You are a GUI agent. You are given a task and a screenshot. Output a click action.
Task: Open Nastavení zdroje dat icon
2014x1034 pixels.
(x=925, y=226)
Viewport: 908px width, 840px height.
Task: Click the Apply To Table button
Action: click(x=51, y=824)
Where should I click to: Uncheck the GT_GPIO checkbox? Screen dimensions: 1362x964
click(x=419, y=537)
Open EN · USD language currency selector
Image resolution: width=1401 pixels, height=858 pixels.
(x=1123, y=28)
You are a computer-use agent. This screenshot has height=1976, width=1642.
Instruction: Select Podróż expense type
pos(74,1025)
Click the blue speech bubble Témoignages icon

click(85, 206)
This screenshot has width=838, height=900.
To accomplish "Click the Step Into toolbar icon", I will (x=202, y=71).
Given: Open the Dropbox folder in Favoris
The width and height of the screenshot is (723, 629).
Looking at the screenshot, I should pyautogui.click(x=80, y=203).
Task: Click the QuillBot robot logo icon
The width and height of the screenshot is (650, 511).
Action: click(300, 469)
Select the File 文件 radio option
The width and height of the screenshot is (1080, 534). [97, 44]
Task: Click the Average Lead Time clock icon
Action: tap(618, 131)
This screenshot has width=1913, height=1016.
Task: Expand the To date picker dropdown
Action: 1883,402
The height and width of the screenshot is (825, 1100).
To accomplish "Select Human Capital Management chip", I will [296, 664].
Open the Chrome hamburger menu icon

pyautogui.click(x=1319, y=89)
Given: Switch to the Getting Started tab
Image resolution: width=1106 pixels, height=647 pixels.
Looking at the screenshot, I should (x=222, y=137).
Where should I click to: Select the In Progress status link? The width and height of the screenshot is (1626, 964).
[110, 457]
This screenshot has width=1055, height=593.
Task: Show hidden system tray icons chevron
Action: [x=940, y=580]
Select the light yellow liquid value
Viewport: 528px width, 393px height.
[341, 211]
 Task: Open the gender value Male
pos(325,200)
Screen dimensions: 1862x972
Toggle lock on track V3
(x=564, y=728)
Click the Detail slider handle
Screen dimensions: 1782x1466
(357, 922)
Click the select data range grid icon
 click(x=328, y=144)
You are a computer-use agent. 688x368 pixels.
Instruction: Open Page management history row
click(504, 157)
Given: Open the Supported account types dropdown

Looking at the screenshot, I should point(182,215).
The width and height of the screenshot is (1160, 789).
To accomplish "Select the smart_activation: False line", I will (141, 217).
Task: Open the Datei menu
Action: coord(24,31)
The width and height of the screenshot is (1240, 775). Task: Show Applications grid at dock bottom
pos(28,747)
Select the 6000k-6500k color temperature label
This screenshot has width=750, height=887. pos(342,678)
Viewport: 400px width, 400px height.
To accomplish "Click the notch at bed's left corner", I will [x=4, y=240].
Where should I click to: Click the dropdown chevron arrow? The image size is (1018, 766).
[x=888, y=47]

● ● ● ●

**Work to complete**
Could you copy the listing above word for word?

**Response area**
You are a GUI agent. You are given a task and a screenshot. Output a click action.
Task: Open Nastavení zdroje dat icon
2014x1034 pixels.
(x=925, y=226)
Viewport: 908px width, 840px height.
Task: Click the Apply To Table button
Action: click(x=51, y=824)
Where should I click to: Uncheck the GT_GPIO checkbox? Screen dimensions: 1362x964
click(x=419, y=537)
Open EN · USD language currency selector
Image resolution: width=1401 pixels, height=858 pixels.
(x=1123, y=28)
You are a computer-use agent. This screenshot has height=1976, width=1642.
Instruction: Select Podróż expense type
pos(74,1025)
Click the blue speech bubble Témoignages icon

click(85, 206)
This screenshot has width=838, height=900.
To accomplish "Click the Step Into toolbar icon", I will (x=202, y=71).
Given: Open the Dropbox folder in Favoris
The width and height of the screenshot is (723, 629).
Looking at the screenshot, I should pyautogui.click(x=80, y=203).
Task: Click the QuillBot robot logo icon
The width and height of the screenshot is (650, 511).
Action: click(300, 469)
Select the File 文件 radio option
The width and height of the screenshot is (1080, 534). [97, 44]
Task: Click the Average Lead Time clock icon
Action: tap(618, 131)
This screenshot has width=1913, height=1016.
Task: Expand the To date picker dropdown
Action: 1883,402
The height and width of the screenshot is (825, 1100).
To accomplish "Select Human Capital Management chip", I will [296, 664].
Open the Chrome hamburger menu icon

pyautogui.click(x=1319, y=89)
Given: Switch to the Getting Started tab
Image resolution: width=1106 pixels, height=647 pixels.
Looking at the screenshot, I should (x=222, y=137).
Where should I click to: Select the In Progress status link? The width and height of the screenshot is (1626, 964).
[110, 457]
This screenshot has width=1055, height=593.
Task: Show hidden system tray icons chevron
Action: [x=940, y=580]
Select the light yellow liquid value
Viewport: 528px width, 393px height.
[341, 211]
 Task: Open the gender value Male
pos(325,200)
Screen dimensions: 1862x972
Toggle lock on track V3
(x=564, y=728)
Click the Detail slider handle
Screen dimensions: 1782x1466
(357, 922)
Click the select data range grid icon
 click(x=328, y=144)
You are a computer-use agent. 688x368 pixels.
Instruction: Open Page management history row
click(504, 157)
Given: Open the Supported account types dropdown

Looking at the screenshot, I should point(182,215).
The width and height of the screenshot is (1160, 789).
To accomplish "Select the smart_activation: False line", I will (141, 217).
Task: Open the Datei menu
Action: coord(24,31)
The width and height of the screenshot is (1240, 775). Task: Show Applications grid at dock bottom
pos(28,747)
Select the 6000k-6500k color temperature label
This screenshot has width=750, height=887. pos(342,678)
Viewport: 400px width, 400px height.
To accomplish "Click the notch at bed's left corner", I will [x=4, y=240].
Where should I click to: Click the dropdown chevron arrow? The image size is (1018, 766).
[x=888, y=47]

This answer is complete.